Azure Functions
Development guidance for Azure Functions: triggers, bindings, Durable Functions, local dev, deployment, and MCP integration.
When to Use
- Implementing event-driven workloads (HTTP, queue, timer, blob, Service Bus, Event Grid triggers)
- Building Durable Functions orchestrations (fan-out/fan-in, eternal orchestrations, human approval)
- Setting up local development with
funcCLI and Azurite - Choosing a hosting plan (Consumption vs Premium vs Dedicated)
- Deploying Functions via
az,azd, or CI/CD pipelines - Exposing Azure Functions as MCP tools for AI agents
Quick Start
/azure-functions triggers # Trigger types, binding input/output patterns
/azure-functions durable # Durable Functions: orchestrators, activities, patterns
/azure-functions local # Local dev: func CLI, Azurite, local.settings.json
/azure-functions deploy # Hosting plan selection, deployment, slots
/azure-functions mcp # MCP extension: expose functions as AI tools
Trigger and Binding Overview
| Trigger | Language Support | When to Use |
|---|---|---|
| HTTP | All | REST APIs, webhooks, MCP tools |
| Timer (CRON) | All | Scheduled jobs, cleanup, polling |
| Azure Blob | All | React to blob creates/updates |
| Azure Service Bus | All | Reliable message processing |
| Azure Service Bus (sessions) | All | Ordered, per-session processing |
| Azure Event Grid | All | CloudEvents-based event routing |
| Azure Event Hubs | All | High-throughput telemetry ingestion |
| Azure Queue Storage | All | Simple FIFO queuing |
| Cosmos DB | All | React to document changes (change feed) |
| Durable (orchestration client) | All | Start orchestrations from external triggers |
Output Bindings (declarative, no SDK required)
Input trigger → Function logic → Output bindings
Output bindings: Service Bus message, Blob, Cosmos DB document, SignalR, Event Hubs, Queue Storage, Durable activity scheduling.
Local Development
Prerequisites:
- Azure Functions Core Tools:
npm install -g azure-functions-core-tools@4 --unsafe-perm true - Azurite (local Storage emulator):
npm install -g azurite - Language runtime for your target (Node.js, Python, Go, .NET)

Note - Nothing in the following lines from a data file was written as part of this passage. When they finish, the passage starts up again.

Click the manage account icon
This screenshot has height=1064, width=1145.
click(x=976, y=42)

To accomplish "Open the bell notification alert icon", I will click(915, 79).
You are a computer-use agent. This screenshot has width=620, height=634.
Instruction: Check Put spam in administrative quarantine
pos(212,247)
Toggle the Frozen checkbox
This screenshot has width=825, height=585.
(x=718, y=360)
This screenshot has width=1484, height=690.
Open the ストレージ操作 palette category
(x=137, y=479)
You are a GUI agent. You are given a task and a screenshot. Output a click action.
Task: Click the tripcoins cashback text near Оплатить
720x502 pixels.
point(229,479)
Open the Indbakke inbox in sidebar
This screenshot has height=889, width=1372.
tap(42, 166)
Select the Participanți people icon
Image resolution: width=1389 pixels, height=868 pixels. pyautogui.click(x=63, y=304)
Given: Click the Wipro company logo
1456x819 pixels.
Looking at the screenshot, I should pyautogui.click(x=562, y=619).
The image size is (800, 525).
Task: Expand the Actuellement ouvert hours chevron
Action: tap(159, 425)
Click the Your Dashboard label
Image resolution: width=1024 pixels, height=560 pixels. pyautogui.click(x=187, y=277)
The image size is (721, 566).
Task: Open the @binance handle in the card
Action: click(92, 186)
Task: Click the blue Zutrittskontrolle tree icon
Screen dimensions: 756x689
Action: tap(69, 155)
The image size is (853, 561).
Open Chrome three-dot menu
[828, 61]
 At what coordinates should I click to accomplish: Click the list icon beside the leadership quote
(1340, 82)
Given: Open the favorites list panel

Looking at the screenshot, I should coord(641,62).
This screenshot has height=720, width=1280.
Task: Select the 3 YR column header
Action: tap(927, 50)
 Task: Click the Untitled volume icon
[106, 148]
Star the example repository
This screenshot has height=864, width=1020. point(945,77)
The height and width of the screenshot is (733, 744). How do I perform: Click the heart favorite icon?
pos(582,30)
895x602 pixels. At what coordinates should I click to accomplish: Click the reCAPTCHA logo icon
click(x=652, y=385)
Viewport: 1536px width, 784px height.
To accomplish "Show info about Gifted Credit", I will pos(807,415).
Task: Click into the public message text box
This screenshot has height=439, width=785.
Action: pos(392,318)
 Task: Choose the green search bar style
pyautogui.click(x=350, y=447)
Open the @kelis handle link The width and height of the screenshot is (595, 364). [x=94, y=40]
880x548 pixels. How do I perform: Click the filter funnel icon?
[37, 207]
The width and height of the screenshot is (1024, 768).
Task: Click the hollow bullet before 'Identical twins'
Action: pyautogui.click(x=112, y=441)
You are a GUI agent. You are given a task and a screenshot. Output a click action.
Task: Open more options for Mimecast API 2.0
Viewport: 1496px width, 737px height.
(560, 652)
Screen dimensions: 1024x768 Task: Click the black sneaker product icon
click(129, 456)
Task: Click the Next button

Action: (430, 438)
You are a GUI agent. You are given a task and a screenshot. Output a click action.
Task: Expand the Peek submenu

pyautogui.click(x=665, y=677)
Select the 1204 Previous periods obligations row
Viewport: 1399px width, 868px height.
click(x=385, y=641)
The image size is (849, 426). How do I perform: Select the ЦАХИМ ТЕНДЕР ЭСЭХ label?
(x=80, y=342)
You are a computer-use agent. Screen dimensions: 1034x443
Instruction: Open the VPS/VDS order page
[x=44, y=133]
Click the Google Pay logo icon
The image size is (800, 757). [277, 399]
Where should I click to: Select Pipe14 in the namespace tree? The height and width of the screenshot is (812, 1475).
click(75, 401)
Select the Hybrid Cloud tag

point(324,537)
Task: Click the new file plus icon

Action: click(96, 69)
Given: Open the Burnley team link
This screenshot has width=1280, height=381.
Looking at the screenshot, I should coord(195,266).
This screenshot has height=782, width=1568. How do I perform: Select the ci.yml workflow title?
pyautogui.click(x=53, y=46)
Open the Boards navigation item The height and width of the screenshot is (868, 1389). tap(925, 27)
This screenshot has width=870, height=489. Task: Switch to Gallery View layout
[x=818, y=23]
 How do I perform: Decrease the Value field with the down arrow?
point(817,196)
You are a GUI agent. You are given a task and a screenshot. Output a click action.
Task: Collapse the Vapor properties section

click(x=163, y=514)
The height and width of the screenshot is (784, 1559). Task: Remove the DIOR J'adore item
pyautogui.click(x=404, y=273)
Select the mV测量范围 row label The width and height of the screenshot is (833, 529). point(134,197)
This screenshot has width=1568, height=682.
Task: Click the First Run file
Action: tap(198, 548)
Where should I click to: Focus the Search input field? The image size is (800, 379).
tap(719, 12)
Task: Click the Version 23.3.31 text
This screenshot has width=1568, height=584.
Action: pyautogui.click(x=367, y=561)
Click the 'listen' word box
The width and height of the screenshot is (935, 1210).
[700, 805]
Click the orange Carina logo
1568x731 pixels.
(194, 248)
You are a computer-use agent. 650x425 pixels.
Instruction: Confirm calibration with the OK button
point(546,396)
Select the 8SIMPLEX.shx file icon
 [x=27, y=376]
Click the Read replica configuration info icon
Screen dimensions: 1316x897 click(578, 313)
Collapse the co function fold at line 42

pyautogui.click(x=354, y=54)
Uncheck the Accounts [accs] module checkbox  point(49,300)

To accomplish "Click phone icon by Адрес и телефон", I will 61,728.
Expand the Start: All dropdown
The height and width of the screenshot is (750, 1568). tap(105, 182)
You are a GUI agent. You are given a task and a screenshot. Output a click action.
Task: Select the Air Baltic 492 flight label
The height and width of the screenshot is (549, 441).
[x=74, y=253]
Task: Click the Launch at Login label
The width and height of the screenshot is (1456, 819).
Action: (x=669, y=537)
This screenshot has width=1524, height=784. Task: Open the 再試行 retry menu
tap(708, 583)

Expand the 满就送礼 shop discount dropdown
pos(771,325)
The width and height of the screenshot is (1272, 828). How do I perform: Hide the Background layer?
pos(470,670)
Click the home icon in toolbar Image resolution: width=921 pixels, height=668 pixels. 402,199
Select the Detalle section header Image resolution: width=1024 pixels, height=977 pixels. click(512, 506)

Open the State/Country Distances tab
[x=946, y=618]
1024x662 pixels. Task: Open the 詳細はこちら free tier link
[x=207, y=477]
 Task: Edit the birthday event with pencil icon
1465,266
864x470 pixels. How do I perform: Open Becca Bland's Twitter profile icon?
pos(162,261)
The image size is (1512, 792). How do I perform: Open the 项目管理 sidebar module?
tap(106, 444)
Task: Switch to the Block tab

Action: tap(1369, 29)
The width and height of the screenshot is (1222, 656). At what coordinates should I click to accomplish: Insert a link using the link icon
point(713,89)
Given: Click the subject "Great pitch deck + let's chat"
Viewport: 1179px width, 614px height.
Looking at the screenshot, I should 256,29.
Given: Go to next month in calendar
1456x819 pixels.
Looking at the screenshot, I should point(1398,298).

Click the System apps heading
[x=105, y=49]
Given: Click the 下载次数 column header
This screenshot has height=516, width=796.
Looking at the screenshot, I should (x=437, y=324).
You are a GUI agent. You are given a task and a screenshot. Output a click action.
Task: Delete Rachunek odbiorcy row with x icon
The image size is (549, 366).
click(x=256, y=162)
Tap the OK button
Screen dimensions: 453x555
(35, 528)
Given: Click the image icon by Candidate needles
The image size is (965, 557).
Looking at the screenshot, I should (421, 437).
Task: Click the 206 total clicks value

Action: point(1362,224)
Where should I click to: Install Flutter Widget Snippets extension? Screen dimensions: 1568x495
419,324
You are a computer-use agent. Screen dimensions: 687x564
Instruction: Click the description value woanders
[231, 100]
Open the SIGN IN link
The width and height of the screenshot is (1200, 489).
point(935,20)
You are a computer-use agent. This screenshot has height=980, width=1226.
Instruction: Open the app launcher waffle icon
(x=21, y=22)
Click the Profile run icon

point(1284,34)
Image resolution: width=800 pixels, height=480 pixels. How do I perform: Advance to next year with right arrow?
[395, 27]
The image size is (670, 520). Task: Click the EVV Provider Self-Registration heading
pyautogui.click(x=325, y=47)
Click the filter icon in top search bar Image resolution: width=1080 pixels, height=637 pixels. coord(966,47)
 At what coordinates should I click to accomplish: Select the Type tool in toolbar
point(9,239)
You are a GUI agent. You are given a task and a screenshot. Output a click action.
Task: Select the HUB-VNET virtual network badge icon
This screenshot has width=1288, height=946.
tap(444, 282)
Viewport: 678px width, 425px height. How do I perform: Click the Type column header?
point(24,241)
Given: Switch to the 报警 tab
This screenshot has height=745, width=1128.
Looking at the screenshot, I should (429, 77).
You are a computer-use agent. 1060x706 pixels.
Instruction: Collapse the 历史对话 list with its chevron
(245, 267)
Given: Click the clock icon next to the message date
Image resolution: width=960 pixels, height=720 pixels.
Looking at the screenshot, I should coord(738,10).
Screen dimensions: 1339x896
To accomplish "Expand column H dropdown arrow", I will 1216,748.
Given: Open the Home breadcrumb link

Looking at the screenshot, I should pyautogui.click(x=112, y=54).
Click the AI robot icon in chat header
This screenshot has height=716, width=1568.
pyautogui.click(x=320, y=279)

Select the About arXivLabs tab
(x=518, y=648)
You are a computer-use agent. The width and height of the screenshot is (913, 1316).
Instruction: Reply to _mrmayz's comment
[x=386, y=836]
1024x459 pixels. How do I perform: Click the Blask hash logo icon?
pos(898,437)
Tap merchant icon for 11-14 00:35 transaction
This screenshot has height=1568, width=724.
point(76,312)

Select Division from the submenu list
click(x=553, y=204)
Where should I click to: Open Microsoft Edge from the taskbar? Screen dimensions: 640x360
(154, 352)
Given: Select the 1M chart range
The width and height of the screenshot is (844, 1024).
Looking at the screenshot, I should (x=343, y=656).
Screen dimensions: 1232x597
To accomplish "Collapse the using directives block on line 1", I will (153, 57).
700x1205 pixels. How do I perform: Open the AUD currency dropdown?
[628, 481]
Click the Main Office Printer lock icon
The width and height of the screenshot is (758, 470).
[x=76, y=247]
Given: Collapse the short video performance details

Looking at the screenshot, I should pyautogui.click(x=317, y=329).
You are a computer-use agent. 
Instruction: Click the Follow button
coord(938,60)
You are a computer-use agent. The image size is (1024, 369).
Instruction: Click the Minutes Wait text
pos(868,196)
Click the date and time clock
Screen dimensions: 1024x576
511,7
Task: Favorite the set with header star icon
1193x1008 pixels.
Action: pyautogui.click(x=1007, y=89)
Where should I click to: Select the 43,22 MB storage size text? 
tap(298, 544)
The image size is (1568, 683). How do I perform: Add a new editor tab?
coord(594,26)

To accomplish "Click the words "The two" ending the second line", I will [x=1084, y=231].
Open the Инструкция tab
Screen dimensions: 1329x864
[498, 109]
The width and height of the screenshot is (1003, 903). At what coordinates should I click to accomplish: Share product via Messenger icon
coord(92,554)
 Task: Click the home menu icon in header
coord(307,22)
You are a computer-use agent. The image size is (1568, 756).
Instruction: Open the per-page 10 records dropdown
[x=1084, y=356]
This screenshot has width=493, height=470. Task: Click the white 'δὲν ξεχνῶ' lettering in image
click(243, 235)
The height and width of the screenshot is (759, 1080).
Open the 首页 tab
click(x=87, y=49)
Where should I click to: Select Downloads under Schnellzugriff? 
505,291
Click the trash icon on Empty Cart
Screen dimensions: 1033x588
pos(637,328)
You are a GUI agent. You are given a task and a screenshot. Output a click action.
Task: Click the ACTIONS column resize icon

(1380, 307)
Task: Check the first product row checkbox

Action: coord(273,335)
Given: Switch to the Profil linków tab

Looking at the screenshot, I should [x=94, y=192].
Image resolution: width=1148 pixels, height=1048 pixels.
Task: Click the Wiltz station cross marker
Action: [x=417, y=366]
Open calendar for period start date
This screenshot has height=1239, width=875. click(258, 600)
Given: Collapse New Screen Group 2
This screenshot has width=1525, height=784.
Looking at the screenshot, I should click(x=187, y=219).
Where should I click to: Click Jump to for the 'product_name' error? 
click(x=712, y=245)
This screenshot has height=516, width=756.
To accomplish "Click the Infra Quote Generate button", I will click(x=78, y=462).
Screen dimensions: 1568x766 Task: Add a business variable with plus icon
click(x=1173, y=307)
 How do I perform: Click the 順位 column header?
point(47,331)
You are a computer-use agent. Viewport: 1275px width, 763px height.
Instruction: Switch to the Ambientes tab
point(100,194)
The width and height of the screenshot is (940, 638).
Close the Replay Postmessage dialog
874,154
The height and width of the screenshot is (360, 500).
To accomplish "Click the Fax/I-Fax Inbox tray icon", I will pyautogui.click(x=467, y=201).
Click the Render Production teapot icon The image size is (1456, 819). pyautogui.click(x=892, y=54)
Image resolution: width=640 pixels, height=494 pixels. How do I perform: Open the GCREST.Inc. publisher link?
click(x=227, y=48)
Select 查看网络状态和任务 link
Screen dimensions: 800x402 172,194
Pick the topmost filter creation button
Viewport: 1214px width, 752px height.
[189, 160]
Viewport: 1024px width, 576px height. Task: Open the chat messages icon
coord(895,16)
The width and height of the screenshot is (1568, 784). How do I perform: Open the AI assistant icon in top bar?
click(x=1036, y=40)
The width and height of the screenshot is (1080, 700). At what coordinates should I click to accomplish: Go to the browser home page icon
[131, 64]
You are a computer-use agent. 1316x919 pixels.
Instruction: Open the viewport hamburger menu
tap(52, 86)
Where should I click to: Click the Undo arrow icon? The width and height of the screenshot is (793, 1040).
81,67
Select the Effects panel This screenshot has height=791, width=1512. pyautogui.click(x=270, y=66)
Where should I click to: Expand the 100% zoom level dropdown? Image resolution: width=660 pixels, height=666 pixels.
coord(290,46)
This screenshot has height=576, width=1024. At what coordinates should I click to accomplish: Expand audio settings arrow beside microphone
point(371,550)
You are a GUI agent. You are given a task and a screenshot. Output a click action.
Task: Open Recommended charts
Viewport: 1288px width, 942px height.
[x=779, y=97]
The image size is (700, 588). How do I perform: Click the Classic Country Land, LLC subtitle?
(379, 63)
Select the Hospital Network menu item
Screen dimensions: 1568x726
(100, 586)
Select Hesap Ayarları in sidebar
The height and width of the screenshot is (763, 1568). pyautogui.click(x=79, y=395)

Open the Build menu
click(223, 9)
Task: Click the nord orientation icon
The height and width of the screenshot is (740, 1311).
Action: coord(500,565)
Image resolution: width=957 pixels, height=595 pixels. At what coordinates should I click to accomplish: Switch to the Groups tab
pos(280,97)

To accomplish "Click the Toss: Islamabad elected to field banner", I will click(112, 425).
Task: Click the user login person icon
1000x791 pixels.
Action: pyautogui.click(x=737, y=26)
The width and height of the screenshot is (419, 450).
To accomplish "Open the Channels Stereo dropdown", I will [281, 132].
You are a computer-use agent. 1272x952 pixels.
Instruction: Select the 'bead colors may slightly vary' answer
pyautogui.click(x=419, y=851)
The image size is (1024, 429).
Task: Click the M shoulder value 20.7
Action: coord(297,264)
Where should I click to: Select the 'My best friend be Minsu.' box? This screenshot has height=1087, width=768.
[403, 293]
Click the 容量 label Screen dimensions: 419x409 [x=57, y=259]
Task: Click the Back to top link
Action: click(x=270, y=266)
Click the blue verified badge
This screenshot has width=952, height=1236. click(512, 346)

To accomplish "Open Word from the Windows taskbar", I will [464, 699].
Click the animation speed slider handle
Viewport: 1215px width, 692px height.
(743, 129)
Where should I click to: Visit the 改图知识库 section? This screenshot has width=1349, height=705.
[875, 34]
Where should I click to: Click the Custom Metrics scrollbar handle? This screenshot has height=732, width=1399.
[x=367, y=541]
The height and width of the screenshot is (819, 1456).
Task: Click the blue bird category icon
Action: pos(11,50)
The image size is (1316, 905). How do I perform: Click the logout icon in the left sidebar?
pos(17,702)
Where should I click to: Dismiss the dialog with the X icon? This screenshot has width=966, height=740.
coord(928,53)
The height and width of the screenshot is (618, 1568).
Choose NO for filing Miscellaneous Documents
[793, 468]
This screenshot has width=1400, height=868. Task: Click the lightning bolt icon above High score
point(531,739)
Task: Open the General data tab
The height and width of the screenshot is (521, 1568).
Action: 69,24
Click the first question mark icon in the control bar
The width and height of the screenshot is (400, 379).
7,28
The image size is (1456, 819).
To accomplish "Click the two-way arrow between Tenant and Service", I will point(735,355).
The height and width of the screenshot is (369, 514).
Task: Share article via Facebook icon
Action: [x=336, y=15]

# Initialize a new Functions project
func init MyFunctionApp --worker-runtime node # or python, dotnet, custom
cd MyFunctionApp
# Create a function
func new --name HttpTrigger --template "HTTP trigger"
func new --name TimerTrigger --template "Timer trigger"
func new --name ServiceBusTrigger --template "Azure Service Bus trigger"
# Start Azurite (Storage emulator) in a separate terminal
azurite --location ~/.azurite --debug ~/.azurite/debug.log
# Start the Functions host
func start
# Run a specific function
func run HttpTrigger
local.settings.json
{
"IsEncrypted": false,
"Values": {
"AzureWebJobsStorage": "UseDevelopmentStorage=true",
"FUNCTIONS_WORKER_RUNTIME": "node",
"MyServiceBusConnection": "Endpoint=sb://...",
"MyCosmosConnection": "AccountEndpoint=https://..."
}
}
Never commit local.settings.json — add to .gitignore. Use Key Vault references or environment-specific config for production values.
See references/local-development.md for debugging, remote attach, and Azurite configuration.
Hosting Plan Selection
| Plan | Cold Start | Scale | Max Duration | Best For |
|---|---|---|---|---|
| Consumption | Yes (seconds) | Auto (0→∞) | 10 min | Infrequent, burst, cost-sensitive |
| Flex Consumption | Minimal | Auto (configurable min) | 60 min | Most production workloads (2024+) |
| Premium | No (pre-warmed) | Auto | 60 min | Latency-sensitive, VNet integration |
| Dedicated (App Service) | No | Manual or ASP autoscale | Unlimited | Always-on, existing App Service Plan |
| Container Apps | No | Auto | Unlimited | Custom runtimes, sidecar patterns |
2025 Recommendation: Flex Consumption is the preferred plan for new production deployments — it combines Consumption pricing with configurable minimum instances (eliminating cold starts when needed) and 60-minute max duration.
Deployment
# Deploy via Azure CLI
az functionapp deployment source config-zip \
--resource-group <rg> \
--name <function-app> \
--src build.zip
# Deploy via func CLI
func azure functionapp publish <function-app>
# Deploy via azd
azd deploy
# List deployed functions
az functionapp function list --name <function-app> --resource-group <rg> --output table
Deployment Slots
Deployment slots enable zero-downtime releases with instant swap rollback.
# Create a staging slot
az functionapp deployment slot create \
--name <function-app> \
--resource-group <rg> \
--slot staging
# Deploy to staging
az functionapp deployment source config-zip \
--resource-group <rg> \
--name <function-app> \
--slot staging \
--src build.zip
# Swap staging → production (atomic)
az functionapp deployment slot swap \
--resource-group <rg> \
--name <function-app> \
--slot staging \
--target-slot production
# Rollback: swap back
az functionapp deployment slot swap \
--resource-group <rg> \
--name <function-app> \
--slot production \
--target-slot staging
See references/deployment-patterns.md for CI/CD pipeline integration, slot-specific settings, and traffic splitting.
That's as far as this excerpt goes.